[Start of section]

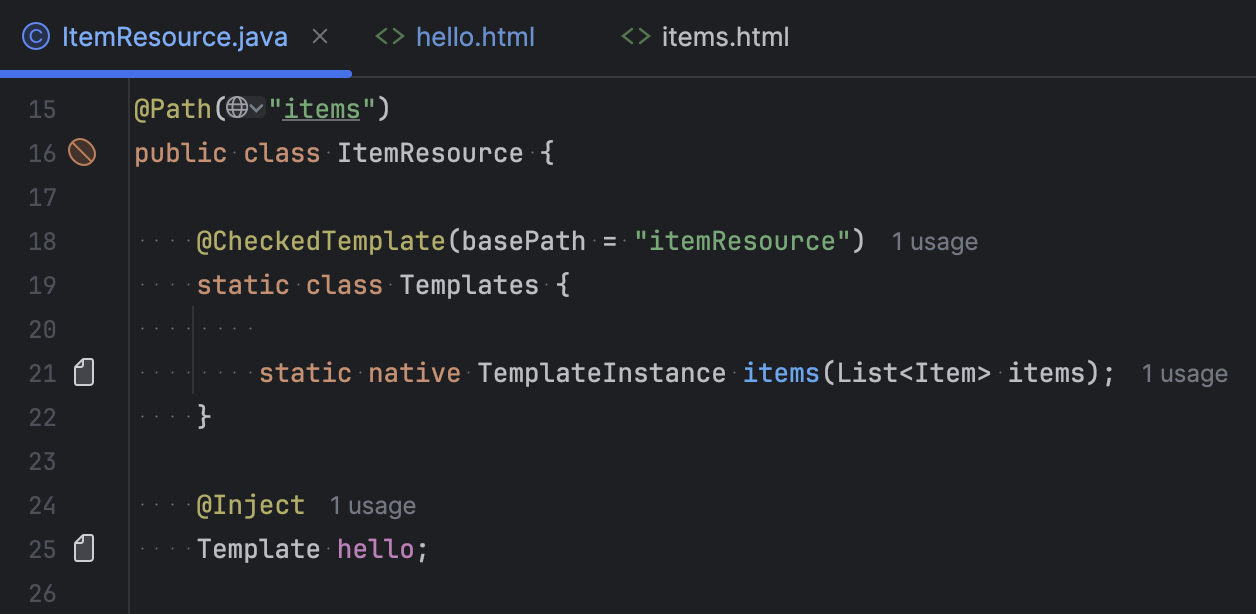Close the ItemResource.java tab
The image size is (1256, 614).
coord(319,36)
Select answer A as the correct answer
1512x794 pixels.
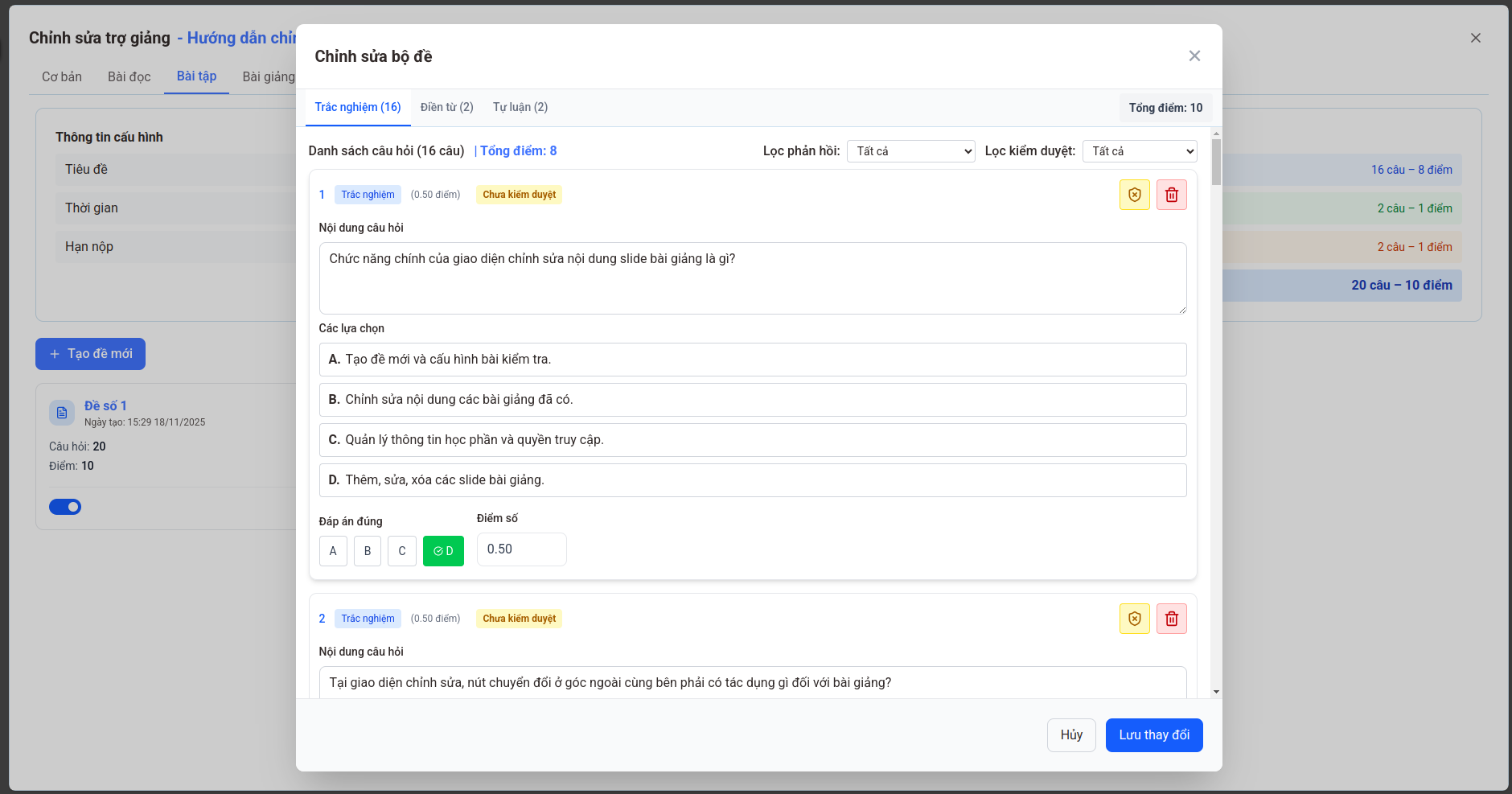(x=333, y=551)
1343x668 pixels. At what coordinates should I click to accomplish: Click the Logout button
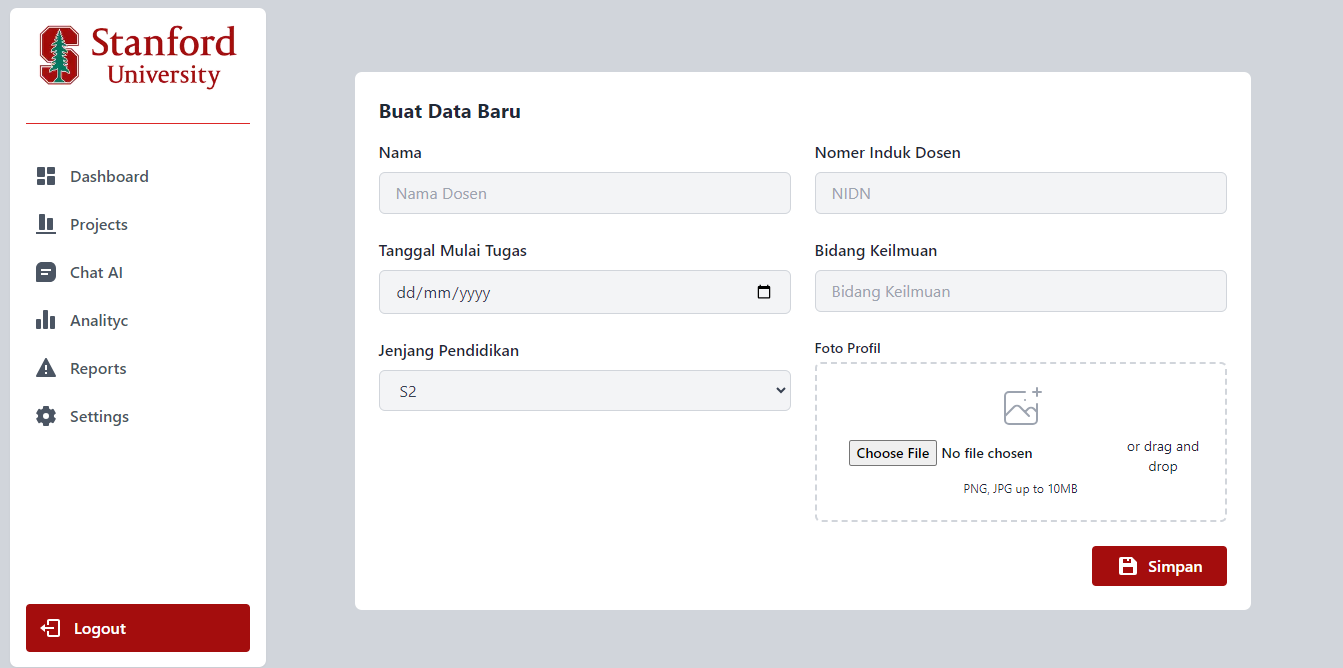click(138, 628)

[End of section]

About this exercise
All that is required is the lines from the line containing "1343x668 pixels. At" through the end of the records above, copied exactly, and none of the pictures.

Written answer
1343x668 pixels. At what coordinates should I click to accomplish: Click the Logout button
click(138, 628)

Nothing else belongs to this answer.